:: Supplied text ::

IV. Common Issues Presented by Large Deductibles and SIRs
Timing of Obligations and Cost and Control of Defense
When a policy is subject to a deductible, the insurer has a duty to defend the insured from the time the claim is presented (assuming potential coverage and compliance with notice provisions). The insurer generally cannot wait until the insured pays its deductible.
With a SIR, the insurer generally does not have a duty to defend until the insured’s SIR is exhausted by payments of judgments or settlements. For this reason, courts refer to a SIR as akin to primary insurance, and the insurance over the SIR as excess insurance.
The discussion in Axis Specialty Insurance Co. v. The Brickman Group illustrates this general rule. As background to that case, the true excess insurer negotiated a settlement of the underlying claim that required payment of the SIR, the limits in excess of the SIR, and a portion of the true excess coverage. The insured argued, in order to reduce its exposure for the claim, that its defense costs satisfied the SIR. The court explained that the policy language controlled and, under the operative policy language, the underlying insurance, which included the SIR, could be exhausted only by payment of judgments or settlements.
The Claims Adjustment Process and Settlement of Claims
The insurer controls claims adjustment when its coverage is subject to a deductible, even a large deductible. In Orion Insurance Co. v. General Electric Co., the insured airplane-engine manufacturer maintained three liability policies providing coverage up to $25 million, subject to a $5 million deductible. The policies gave each insurer the right to settle any claim that it “deems expedient.” The insurers settled a lawsuit against the insured for $13.5 million, over the insured’s objections. The insurers sued the insured after it refused to pay the deductible. The insured argued that the insurers’ right to control the settlement did not extend to amounts within the deductible. The court rejected this argument and held that the policy provided the insurers with the right to settle the case, with or without the insured’s consent. The court stated:
Under the terms of this contract, it is perfectly proper for the insurers to settle an action for a figure where G.E.’s contribution in the form of the deductible is considerably larger than the insurer’s contribution. That is in fact what happened here. It would even be proper for the insurers to settle for a figure within the deductible, thus spending G.E.’s money without its consent and at no cost to themselves. While either of these results might seem to be burdensome to G.E., particularly the latter, that is the contract which G.E. made with its insurers[.]
More recent case law reaffirms this principle. For example, in American Protective Insurance Co. v. Airborne, Inc., the court explained that even if the insured defends under a large deductible, the insurer controls the settlement, and the insured is obligated to contribute its deductible to the settlement reached by the insurer.

:::
:: Study material ::

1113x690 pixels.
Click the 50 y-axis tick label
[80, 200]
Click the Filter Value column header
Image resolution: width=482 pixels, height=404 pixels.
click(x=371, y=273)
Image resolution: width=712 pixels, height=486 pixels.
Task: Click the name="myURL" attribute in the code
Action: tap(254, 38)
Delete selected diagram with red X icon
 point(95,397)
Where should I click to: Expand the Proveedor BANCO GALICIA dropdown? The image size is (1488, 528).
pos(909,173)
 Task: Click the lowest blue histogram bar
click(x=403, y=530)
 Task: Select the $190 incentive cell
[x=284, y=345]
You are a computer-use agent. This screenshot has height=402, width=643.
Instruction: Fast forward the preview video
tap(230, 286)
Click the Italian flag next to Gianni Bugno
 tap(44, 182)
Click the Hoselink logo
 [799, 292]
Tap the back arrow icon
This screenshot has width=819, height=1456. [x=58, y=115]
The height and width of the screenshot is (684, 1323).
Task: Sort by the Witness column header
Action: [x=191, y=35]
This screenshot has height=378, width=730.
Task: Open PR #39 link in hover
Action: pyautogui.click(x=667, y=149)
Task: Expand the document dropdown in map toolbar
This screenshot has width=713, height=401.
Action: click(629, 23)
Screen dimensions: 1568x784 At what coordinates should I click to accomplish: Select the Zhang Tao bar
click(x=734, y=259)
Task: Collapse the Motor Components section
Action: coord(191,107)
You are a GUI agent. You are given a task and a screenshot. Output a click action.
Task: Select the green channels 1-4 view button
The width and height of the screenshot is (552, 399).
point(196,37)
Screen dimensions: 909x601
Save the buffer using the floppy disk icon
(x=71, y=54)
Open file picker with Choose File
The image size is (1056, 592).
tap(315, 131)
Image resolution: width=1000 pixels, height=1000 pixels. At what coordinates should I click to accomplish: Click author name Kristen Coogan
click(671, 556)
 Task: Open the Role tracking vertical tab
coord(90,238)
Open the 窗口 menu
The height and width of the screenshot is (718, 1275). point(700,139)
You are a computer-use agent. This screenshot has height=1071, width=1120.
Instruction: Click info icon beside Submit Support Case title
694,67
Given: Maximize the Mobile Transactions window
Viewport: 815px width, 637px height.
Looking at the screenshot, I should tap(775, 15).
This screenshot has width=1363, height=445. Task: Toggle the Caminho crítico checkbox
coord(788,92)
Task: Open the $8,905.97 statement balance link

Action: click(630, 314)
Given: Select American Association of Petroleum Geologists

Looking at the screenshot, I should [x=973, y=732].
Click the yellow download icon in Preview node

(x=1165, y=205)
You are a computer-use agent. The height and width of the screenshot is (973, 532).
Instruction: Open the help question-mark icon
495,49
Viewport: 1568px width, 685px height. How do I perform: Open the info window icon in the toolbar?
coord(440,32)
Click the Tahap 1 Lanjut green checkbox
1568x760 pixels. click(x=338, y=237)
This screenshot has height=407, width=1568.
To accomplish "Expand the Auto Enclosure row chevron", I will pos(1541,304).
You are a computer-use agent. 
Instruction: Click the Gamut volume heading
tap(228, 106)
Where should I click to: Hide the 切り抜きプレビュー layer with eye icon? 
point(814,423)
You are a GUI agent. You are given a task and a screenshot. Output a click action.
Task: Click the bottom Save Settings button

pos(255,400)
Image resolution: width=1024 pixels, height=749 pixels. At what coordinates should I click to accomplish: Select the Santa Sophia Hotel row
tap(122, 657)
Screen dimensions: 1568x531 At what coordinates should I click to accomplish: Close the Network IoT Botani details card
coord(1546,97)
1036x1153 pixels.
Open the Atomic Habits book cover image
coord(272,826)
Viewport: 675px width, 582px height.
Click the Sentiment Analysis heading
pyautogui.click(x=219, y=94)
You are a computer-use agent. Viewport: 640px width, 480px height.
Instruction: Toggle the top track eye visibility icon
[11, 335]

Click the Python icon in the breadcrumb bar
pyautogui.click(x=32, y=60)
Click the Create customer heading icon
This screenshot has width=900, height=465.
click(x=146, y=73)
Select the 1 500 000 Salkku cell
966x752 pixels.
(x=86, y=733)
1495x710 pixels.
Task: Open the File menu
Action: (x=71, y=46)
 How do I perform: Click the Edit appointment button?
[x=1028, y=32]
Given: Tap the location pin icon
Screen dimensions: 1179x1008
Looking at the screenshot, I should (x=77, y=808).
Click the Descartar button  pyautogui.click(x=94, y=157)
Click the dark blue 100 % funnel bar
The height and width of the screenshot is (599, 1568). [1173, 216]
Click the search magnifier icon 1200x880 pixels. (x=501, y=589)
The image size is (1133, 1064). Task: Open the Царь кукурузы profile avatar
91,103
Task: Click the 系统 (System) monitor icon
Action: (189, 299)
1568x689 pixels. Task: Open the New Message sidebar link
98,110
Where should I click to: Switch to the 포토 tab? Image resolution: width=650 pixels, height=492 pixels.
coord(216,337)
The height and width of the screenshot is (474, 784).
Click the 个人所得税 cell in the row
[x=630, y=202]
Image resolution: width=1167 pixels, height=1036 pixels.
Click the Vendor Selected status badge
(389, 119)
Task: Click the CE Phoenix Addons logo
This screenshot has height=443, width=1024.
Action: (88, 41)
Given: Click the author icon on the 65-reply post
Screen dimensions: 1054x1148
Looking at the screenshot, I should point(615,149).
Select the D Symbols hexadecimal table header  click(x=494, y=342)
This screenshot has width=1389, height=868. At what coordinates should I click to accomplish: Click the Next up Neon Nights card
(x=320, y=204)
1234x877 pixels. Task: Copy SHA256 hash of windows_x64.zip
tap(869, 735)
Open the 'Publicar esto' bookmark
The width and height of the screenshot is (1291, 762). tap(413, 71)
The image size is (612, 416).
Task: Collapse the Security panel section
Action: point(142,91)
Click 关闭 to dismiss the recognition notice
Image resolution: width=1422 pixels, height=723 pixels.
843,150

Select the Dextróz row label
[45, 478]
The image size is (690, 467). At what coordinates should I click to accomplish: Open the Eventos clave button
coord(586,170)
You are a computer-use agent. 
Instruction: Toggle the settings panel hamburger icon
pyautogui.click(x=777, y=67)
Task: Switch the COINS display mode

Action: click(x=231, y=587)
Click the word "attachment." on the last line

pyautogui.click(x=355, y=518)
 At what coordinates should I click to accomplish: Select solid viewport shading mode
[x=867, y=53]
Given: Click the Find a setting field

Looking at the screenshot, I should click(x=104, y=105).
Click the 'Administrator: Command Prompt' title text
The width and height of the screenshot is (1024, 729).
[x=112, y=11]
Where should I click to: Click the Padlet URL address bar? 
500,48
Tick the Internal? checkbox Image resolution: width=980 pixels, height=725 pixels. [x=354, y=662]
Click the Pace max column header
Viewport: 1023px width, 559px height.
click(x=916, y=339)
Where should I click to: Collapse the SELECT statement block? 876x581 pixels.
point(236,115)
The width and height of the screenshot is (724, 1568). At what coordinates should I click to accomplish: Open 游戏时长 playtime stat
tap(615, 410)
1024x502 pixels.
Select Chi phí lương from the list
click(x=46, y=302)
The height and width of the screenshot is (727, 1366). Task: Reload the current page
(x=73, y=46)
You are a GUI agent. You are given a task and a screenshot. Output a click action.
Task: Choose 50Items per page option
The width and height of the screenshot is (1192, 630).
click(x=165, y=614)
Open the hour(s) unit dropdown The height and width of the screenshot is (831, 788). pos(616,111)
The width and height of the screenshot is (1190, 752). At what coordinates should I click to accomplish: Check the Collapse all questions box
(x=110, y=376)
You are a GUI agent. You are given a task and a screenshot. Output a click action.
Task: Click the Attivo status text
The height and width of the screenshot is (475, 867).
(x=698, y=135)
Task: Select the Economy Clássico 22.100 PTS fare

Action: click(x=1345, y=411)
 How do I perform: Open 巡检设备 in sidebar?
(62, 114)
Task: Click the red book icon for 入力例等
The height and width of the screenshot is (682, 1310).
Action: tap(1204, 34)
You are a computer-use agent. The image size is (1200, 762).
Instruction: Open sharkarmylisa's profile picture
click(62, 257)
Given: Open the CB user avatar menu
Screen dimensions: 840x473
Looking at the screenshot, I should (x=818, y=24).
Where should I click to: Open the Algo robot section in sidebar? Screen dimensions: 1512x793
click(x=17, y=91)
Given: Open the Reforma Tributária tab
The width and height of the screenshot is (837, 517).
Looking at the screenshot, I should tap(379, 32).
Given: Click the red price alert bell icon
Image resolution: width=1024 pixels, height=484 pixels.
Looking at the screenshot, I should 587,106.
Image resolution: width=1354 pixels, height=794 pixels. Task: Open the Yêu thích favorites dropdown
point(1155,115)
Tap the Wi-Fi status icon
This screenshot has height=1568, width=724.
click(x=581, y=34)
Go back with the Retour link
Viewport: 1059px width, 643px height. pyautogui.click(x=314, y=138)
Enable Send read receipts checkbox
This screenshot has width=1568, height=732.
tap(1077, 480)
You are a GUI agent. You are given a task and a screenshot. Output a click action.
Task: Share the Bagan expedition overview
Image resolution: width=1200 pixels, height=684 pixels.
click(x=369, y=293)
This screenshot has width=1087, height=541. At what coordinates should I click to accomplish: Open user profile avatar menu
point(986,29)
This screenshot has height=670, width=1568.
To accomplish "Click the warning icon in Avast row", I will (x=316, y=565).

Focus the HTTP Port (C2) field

:::

Task item:
Quote the passage from the text on large deductibles and SIRs word for word, starting with "The discussion in" and going on through "payment of judgments or settlements.".

Worked solution:
The discussion in Axis Specialty Insurance Co. v. The Brickman Group illustrates this general rule. As background to that case, the true excess insurer negotiated a settlement of the underlying claim that required payment of the SIR, the limits in excess of the SIR, and a portion of the true excess coverage. The insured argued, in order to reduce its exposure for the claim, that its defense costs satisfied the SIR. The court explained that the policy language controlled and, under the operative policy language, the underlying insurance, which included the SIR, could be exhausted only by payment of judgments or settlements.